On the third day he came back with the other two. They unchained her and forced her to kneel. Then he put a gun to her head. She closed her eyes, so afraid she could feel the urine running down her legs. A terrible rushing sound drowned her ears. No-one moved. There was only stillness: a dreadful, cruel stillness.

The hammer clicked. Her lips pulled back over her teeth; her heart was in a stampede. Someone moved. The gun left her. She sank forward, whimpering and sobbing. It was over. She wasn’t going to die now. Air
seeped
back into her lungs. Her chest was too tight. She choked. Gasped with relief. She wanted life. Not death. No matter what they did to her, she wanted life. She could survive this. Oh, thank God, thank God. She was still alive.

Then the gun was at her head again, and this time they killed her.

Chapter 1

‘AS A SUCCESS
she’s awesome, as a woman she seems to be a work in progress.’

Sandy Paull tossed the magazine aside and tried not to be irritated.
Work in progress!
It made her sound like one of God’s little unfinished jobs.
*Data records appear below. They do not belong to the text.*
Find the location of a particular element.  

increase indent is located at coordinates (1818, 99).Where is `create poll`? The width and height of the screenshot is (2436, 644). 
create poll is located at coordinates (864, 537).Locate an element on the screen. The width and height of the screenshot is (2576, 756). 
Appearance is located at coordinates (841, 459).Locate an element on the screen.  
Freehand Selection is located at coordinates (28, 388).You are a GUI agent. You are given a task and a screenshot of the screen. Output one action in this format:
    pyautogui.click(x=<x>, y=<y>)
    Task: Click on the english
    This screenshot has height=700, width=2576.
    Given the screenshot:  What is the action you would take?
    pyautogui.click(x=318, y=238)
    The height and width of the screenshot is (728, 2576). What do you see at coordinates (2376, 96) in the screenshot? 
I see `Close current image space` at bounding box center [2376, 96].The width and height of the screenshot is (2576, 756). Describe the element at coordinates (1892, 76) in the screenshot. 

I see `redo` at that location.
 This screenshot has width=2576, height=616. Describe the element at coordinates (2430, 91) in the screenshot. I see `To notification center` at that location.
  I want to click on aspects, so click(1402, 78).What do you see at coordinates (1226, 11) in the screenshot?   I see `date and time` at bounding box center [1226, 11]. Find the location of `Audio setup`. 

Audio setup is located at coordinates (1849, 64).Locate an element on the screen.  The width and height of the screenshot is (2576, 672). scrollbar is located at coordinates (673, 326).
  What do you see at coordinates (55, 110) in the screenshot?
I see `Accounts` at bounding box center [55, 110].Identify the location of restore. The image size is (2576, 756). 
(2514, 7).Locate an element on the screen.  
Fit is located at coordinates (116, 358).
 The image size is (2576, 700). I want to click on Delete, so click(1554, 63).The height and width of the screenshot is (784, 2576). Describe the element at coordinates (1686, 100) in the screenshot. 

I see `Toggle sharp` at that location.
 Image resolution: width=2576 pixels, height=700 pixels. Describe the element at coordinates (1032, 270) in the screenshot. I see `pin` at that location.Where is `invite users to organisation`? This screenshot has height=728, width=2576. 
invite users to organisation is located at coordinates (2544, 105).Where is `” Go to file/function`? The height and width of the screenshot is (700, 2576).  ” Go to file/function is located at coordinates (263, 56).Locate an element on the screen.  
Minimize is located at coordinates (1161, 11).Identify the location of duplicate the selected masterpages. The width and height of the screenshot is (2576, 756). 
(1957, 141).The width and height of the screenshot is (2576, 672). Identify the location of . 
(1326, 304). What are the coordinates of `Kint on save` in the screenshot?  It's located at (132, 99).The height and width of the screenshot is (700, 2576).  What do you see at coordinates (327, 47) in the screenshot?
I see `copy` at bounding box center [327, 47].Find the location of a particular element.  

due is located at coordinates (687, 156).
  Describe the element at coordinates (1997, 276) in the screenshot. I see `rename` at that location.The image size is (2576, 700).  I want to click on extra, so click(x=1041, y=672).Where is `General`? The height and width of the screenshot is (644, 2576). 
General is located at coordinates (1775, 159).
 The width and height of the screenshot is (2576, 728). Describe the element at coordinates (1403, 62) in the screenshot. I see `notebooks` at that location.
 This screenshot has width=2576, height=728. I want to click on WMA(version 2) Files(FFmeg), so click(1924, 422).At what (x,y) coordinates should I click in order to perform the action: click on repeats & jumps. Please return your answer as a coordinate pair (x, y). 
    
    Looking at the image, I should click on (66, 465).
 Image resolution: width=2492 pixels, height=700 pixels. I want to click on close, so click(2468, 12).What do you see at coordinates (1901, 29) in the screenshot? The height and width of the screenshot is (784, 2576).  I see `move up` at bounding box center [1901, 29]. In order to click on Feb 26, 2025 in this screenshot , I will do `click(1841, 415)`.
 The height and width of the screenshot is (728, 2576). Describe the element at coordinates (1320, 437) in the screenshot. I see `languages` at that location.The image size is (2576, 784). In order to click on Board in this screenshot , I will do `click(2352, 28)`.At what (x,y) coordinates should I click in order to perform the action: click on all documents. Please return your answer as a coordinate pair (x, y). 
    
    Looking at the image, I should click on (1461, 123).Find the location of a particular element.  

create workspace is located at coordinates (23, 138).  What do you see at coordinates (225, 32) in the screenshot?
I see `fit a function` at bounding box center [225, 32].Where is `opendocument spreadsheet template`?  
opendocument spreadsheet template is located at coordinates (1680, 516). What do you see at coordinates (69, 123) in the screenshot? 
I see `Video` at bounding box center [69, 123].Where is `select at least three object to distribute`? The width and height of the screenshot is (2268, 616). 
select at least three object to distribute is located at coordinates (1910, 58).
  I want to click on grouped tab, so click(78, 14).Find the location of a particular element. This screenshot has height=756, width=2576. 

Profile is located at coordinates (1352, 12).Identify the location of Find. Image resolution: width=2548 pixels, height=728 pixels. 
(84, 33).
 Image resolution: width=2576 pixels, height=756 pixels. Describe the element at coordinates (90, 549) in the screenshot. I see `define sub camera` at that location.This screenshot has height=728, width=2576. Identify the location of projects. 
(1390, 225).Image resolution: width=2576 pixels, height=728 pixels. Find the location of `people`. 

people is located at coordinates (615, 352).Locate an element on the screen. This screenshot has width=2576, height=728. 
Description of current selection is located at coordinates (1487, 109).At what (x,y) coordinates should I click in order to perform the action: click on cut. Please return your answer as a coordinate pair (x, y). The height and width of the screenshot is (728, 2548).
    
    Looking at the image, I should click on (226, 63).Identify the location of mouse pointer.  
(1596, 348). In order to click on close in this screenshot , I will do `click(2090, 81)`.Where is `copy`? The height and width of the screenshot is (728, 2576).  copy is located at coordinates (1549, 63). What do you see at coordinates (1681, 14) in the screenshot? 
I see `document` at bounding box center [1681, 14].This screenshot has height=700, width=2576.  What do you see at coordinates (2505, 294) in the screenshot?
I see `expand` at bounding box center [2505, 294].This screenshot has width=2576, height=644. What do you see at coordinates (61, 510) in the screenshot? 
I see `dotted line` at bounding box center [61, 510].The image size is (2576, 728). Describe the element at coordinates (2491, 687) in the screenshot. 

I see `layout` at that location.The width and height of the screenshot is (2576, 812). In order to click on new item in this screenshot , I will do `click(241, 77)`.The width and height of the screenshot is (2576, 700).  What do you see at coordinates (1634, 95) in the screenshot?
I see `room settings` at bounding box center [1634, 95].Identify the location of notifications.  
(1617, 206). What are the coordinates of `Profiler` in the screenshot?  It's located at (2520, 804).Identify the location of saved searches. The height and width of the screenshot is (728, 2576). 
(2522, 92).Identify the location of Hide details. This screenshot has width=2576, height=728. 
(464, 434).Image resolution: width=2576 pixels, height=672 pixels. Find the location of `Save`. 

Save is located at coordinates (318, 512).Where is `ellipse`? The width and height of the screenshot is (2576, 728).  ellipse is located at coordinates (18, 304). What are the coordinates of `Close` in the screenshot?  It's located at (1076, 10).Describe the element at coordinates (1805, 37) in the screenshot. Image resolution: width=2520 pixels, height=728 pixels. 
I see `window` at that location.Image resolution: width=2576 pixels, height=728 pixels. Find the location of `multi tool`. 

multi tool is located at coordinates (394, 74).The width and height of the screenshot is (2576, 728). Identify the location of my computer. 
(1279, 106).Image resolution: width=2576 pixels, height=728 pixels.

Something he might get round to one Sunday afternoon when he was through perfecting the misery in Africa and temporarily bored with heaping happiness and riches on everyone but her.

Well, OK, riches she had, to a degree, but happiness …

Snatching up the magazine she stuffed it in the bin and rotated her chair to face the computer screen. She was, in fact, perfectly happy and had good reason to be. At twenty-six she was co-owner of the McCann Paull Theatrical Agency, and Chief Executive Officer of World Wide Entertainment. Actually, it was just the London division of World Wide, but it was a pretty crucial part of the international operation, and though she had a team of trusty advisers and experienced industry consultants backing her, she was the one in charge. And that wasn’t bad for a kid from the sticks whose sisters worked at the bus depot, brothers were either on the dole or in the process of getting sacked, whose father had just written to her from clink after a six-year silence, and whose mother worked the checkout at Safeways in between bingo sessions and treatment for her varicose veins.

She was in touch with them as rarely as possible, but sent money every time they asked, which was often, and had even had her mother to stay a couple of months ago which was a disaster. Sandy was a different person now: she mixed with classier people, had opinions that were listened to and a life that was about as far removed from Fairweather Street as her mother’s manners were from good. Not that Gladys, with her powdered cheeks and cheap shampoo and set, was deliberately offensive, she just had to tell it as it was, and if that meant upsetting someone then she was sorry, but that was the way she was and she wasn’t changing for no-one. In truth she had been so way out of her depth during the visit that Sandy, once she’d got over the shame, had ended up feeling sorry for her mother, who was just a simple soul really and certainly no match for all the snobs who were turning up their noses, or laughing at her behind her back. Gladys might not be as well-dressed, or educated, or well-connected as any of them, or the kind of mother who appreciated Quaglino’s or the latest West End show, but she was still a person and there was truly nothing to admire in the way the upper classes looked down on those who weren’t so well off – much like the little she-devil from the over-priced glossy who’d come here to interview Sandy a couple of months ago.